Every line below between the line holding "1622x912 pixels." and the line holding "This screenshot has height=1124, width=2367.", inclusive, should be repeated exactly, and all other lines omitted.
******
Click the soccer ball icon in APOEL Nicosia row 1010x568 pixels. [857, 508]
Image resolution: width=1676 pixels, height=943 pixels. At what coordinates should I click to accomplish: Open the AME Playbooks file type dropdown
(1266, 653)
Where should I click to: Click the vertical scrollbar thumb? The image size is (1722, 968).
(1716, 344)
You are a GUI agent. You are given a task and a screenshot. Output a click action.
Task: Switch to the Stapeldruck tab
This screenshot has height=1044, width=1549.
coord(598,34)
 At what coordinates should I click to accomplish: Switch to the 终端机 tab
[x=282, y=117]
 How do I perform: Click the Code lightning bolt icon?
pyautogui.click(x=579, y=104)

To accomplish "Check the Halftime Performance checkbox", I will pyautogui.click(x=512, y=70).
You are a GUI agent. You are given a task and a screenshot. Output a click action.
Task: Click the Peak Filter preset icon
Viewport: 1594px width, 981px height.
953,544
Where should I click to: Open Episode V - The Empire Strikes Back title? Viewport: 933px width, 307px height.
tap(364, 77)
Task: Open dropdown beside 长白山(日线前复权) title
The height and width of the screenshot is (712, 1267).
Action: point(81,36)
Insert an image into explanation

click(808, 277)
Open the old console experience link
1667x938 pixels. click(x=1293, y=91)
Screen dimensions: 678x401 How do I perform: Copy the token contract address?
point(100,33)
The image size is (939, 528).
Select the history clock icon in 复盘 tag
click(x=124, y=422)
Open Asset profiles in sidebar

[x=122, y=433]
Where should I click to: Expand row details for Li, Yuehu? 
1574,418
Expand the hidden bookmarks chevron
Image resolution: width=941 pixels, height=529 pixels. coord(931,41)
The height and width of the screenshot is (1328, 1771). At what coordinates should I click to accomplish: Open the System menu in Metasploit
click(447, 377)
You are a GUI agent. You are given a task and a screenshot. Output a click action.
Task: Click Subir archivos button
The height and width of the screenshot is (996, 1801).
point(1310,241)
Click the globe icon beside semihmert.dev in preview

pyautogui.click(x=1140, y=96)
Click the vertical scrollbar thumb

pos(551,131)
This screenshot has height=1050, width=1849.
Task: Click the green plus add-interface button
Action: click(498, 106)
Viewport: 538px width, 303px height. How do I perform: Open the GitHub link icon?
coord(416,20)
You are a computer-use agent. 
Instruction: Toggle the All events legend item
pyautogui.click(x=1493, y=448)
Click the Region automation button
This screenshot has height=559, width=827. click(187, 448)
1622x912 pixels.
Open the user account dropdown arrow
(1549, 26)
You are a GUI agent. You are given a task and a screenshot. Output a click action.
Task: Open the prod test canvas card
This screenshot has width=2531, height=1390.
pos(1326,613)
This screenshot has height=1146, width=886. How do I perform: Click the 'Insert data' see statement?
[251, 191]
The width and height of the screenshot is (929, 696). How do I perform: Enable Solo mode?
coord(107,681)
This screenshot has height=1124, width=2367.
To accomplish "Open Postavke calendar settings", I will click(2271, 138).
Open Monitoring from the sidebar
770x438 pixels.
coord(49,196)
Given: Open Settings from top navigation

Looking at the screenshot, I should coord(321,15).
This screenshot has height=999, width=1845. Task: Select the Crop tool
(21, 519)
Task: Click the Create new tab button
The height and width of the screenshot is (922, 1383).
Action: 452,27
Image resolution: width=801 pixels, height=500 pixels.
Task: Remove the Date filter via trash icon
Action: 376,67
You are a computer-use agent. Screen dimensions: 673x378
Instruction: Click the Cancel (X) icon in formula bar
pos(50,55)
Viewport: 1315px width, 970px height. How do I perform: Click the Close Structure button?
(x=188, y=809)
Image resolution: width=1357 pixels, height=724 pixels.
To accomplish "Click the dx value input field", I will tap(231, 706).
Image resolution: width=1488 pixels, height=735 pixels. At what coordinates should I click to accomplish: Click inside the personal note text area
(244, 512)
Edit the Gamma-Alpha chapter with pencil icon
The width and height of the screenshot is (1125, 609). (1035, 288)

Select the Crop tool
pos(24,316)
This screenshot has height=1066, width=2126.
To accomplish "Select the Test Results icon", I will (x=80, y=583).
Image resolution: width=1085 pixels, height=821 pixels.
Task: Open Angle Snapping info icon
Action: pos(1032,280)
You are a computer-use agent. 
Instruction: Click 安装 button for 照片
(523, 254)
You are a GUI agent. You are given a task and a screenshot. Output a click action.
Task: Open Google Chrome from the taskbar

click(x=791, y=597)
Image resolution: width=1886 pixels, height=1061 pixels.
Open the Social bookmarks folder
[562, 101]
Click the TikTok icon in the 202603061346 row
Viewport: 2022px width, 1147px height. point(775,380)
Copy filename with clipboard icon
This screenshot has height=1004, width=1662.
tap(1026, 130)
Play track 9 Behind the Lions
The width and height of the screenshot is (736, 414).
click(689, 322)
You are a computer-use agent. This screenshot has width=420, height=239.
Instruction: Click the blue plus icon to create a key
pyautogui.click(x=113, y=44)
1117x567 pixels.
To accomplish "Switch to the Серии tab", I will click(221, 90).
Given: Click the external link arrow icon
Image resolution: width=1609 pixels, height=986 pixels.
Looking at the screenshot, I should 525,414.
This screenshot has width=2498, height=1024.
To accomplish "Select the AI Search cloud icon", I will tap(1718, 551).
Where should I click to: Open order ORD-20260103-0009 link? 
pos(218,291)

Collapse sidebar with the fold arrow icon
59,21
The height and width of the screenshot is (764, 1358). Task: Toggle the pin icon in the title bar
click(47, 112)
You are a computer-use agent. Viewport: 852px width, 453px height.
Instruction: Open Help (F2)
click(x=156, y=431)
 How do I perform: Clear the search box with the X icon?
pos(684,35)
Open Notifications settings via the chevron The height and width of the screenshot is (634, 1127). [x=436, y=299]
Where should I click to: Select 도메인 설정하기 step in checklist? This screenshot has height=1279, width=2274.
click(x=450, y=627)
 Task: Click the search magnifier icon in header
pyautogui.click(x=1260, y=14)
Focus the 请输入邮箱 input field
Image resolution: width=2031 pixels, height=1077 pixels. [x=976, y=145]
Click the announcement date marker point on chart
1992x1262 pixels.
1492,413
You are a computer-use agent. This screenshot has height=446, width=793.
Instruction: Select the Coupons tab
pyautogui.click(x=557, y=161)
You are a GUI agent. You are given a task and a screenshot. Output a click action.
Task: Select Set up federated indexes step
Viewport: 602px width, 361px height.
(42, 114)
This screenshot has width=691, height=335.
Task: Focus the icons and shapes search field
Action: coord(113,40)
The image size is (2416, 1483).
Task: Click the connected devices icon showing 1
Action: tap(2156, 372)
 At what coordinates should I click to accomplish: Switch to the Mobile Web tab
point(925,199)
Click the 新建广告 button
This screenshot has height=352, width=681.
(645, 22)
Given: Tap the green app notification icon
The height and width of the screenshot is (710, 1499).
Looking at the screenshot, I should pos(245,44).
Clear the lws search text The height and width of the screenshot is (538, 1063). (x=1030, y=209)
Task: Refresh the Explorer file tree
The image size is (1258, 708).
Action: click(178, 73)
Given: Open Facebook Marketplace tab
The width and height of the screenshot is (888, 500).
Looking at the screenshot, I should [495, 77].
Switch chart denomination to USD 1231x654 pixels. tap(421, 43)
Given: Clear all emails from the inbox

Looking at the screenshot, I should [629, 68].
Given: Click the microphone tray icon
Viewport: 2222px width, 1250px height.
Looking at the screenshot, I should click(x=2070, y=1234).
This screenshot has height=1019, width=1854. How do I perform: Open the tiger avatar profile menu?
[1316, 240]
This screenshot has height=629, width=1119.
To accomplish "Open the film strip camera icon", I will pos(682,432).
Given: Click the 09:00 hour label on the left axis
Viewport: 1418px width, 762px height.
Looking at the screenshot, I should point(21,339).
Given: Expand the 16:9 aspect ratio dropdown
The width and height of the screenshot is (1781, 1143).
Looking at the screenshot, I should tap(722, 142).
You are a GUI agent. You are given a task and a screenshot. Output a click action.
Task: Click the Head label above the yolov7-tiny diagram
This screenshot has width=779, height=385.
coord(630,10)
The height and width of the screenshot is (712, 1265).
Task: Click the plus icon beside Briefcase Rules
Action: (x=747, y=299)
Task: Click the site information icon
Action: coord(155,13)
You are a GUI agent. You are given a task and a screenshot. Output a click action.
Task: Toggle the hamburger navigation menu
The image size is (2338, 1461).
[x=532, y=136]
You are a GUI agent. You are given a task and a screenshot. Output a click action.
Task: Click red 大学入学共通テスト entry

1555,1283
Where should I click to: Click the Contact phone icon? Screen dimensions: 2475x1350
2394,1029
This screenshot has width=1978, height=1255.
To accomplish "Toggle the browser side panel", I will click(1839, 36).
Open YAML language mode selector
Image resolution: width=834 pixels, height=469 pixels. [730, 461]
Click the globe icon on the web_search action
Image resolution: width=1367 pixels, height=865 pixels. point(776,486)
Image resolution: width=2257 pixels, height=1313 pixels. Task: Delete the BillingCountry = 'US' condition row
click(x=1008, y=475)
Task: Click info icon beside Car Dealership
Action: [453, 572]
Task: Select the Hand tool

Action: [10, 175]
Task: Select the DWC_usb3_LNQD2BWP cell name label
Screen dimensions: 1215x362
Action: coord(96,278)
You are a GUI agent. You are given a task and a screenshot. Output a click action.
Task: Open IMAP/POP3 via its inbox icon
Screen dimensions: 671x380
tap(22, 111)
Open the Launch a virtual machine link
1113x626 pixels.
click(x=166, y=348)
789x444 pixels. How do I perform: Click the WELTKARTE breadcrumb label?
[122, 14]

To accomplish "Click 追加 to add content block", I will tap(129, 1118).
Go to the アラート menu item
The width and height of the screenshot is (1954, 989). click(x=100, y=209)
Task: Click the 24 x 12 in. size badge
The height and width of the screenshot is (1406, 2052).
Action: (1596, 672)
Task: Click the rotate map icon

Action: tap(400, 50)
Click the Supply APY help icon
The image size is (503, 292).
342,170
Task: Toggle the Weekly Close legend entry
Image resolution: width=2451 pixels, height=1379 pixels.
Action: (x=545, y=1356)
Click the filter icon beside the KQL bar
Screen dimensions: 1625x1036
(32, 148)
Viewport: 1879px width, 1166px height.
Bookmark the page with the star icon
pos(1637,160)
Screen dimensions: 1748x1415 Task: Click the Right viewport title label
******
Answer area:
1622x912 pixels.
Open the user account dropdown arrow
(1549, 26)
You are a GUI agent. You are given a task and a screenshot. Output a click action.
Task: Open the prod test canvas card
This screenshot has width=2531, height=1390.
pos(1326,613)
This screenshot has height=1146, width=886. How do I perform: Click the 'Insert data' see statement?
[251, 191]
The width and height of the screenshot is (929, 696). How do I perform: Enable Solo mode?
coord(107,681)
This screenshot has height=1124, width=2367.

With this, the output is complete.